Kopite7kimi tweeted out a “typical” Time Spy Extreme score — these pre-release approaches are something the leaker has been doing a lot of lately for Lovelace cards — for AD106, the GPU believed to power the RTX 4060.
AD106 is not very strong. The typical TSE score is < 7000. And both AD106 and AD107 use PCIE x8.September 10, 2022
As you can see, the estimated score for the GPU is just under 7,000, which, if it’s in the right margin – and remember, load a wheelbarrow full of salt here – on Twitter is somewhat disappointed.
Kopite7kimi also notes that AD106 and AD107 (the latter being the chip for the card below 4060, presumably the RTX 4050) will use 8 PCIe lanes instead of 16 as with the higher-end graphics cards. That means the RTX 4060 (and the cards below) have less bandwidth to take advantage of.
Analysis: putting things in perspective
We don’t know if it’s fair to label this leak – or rough performance prediction – as disappointing. That Time Spy Extreme result theoretically puts the RTX 4060 on the same level of performance as the RTX 3070, or thereabouts, which is hardly a shame. It is indeed a solid generational leap, and comparable to the advancement of the RTX 3060, which was roughly equivalent to the RTX 2070.
If you were hoping for something better than the improvement we saw with the current generation of Nvidia graphics cards, it is indeed a bit disappointing. And perhaps the problem is that some leaks have suggested some major benefits for the RTX 4070 – and of course we’ve heard about doubling the performance, generation-over-generation, with the flagship RTX 4090 – hence gamers may have been allowing expectations for the RTX 4060 increased.
But really, the leaked performance reported here isn’t surprising. What’s perhaps surprising is the drop to 8 PCIe lanes – remember, the RTX 3060 supported 16 – which, if true, means the GPU will likely lose some performance on older PCs (which don’t have a PCIe 4.0 motherboard). Even on PCIe 3.0 systems, any drop in frame rate due to limited bandwidth is likely to be relatively modest (though it’s undoubtedly still annoying for those users).

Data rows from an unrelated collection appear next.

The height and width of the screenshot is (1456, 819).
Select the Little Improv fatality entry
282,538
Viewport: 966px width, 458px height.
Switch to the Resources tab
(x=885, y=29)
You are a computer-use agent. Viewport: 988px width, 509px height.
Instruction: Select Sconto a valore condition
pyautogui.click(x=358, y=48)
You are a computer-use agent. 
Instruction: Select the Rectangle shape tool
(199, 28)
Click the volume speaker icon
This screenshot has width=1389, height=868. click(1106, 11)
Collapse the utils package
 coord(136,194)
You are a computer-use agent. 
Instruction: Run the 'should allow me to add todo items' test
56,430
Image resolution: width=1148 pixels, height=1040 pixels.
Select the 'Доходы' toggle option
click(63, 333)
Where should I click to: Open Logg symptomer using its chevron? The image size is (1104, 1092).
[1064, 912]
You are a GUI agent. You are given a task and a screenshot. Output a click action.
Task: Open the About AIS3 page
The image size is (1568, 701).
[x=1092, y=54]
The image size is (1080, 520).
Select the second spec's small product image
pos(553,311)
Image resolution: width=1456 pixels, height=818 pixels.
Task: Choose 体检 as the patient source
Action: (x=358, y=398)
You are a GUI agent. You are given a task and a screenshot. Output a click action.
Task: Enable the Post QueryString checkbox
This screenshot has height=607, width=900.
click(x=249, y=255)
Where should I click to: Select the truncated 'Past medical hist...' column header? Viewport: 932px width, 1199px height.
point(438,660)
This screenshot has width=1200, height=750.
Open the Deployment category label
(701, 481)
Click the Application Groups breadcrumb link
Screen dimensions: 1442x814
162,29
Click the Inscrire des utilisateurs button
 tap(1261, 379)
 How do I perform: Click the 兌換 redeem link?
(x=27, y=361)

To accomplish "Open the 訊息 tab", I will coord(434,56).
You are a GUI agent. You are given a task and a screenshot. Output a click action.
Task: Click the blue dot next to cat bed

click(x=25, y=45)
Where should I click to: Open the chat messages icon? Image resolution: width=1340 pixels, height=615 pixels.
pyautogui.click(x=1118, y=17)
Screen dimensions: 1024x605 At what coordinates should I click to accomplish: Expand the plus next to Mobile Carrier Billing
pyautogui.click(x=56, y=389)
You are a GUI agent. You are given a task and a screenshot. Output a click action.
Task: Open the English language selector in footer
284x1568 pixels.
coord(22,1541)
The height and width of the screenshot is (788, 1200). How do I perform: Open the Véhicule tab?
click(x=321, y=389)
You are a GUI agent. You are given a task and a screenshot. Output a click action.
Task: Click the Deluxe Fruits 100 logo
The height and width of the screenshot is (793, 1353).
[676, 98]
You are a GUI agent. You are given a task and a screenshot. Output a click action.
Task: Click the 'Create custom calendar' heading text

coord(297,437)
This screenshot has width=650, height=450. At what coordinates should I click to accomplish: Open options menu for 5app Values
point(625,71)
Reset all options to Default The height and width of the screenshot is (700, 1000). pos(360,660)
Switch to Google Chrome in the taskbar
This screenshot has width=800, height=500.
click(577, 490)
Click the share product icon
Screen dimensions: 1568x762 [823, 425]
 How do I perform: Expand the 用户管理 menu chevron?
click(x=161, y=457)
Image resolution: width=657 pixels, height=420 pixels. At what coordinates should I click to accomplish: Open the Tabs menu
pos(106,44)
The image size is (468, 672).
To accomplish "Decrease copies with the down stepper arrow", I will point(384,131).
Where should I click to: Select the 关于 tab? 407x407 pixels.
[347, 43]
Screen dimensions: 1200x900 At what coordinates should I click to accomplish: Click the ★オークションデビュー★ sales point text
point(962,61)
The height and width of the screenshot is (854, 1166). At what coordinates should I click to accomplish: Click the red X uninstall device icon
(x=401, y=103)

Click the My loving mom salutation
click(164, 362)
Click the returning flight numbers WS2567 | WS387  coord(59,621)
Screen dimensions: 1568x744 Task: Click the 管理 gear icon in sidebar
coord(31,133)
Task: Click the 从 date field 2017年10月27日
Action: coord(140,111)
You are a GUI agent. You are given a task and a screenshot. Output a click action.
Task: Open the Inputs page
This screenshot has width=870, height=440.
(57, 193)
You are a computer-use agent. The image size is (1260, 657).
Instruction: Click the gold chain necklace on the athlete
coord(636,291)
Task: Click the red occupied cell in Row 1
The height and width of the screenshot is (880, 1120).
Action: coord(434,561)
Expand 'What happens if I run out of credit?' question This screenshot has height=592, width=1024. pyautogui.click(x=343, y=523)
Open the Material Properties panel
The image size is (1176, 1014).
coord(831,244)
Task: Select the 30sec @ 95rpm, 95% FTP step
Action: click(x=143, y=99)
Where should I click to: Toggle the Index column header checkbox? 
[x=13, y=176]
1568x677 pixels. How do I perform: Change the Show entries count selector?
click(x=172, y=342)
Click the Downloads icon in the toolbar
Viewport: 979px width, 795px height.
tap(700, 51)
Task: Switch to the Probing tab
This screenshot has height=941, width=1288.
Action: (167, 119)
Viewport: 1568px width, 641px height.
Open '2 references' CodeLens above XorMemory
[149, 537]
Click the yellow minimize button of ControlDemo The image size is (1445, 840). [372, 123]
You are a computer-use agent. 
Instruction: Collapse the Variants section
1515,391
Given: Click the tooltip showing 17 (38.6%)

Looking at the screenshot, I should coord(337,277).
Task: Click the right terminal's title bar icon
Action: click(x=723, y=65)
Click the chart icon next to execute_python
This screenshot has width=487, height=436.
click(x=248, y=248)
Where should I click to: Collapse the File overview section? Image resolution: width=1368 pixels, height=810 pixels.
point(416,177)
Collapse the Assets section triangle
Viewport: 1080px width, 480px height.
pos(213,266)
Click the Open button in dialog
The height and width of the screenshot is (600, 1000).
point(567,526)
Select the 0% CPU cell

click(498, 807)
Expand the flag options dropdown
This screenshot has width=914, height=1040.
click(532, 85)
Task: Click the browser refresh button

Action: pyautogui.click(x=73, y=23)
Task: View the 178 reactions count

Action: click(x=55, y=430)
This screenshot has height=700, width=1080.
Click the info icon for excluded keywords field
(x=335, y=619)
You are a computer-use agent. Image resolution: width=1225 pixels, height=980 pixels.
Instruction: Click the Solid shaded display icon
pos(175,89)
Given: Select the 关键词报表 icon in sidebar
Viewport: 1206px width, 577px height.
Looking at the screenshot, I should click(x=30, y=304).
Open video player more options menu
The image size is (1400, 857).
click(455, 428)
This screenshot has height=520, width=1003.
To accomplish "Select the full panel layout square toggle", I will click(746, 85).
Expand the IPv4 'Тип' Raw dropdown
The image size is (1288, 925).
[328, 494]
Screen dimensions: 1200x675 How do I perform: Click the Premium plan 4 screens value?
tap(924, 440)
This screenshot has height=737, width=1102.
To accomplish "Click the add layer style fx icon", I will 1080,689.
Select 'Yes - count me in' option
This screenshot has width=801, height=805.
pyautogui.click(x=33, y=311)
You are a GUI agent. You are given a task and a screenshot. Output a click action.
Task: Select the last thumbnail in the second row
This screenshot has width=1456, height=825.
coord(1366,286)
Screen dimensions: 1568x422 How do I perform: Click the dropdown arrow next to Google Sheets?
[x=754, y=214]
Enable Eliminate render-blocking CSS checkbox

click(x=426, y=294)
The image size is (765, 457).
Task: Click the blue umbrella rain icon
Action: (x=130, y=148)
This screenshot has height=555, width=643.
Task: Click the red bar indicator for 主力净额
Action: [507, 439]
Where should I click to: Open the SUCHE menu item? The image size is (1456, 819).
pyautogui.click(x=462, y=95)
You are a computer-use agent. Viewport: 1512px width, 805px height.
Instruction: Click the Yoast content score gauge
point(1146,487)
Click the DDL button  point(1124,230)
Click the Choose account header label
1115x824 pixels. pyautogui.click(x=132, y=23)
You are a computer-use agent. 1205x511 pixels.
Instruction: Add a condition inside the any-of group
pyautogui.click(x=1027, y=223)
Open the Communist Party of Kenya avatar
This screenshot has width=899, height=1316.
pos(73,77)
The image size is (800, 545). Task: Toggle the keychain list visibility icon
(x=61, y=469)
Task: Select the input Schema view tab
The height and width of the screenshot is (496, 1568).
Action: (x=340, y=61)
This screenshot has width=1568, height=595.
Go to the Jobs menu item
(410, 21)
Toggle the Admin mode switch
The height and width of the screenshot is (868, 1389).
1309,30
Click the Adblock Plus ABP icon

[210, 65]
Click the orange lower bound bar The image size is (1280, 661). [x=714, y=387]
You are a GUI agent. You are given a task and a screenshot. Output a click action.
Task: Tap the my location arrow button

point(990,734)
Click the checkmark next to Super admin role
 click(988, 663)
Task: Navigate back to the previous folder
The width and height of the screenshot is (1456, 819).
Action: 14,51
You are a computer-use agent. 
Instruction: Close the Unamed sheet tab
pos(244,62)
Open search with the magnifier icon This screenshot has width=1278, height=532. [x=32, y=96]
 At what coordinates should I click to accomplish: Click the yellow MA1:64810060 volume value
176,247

Remember, another unknown here is the price tag – could that cut in PCIe lanes hint that Nvidia could be shaping up to launch the RTX 4060 at a (slightly) relatively more affordable level than the RTX 3060? Well, we really wouldn’t count on it, but it’s an interesting thought, as well as a reminder that GPUs aren’t all about pure performance – that price-performance ratio is the crucial piece of the puzzle.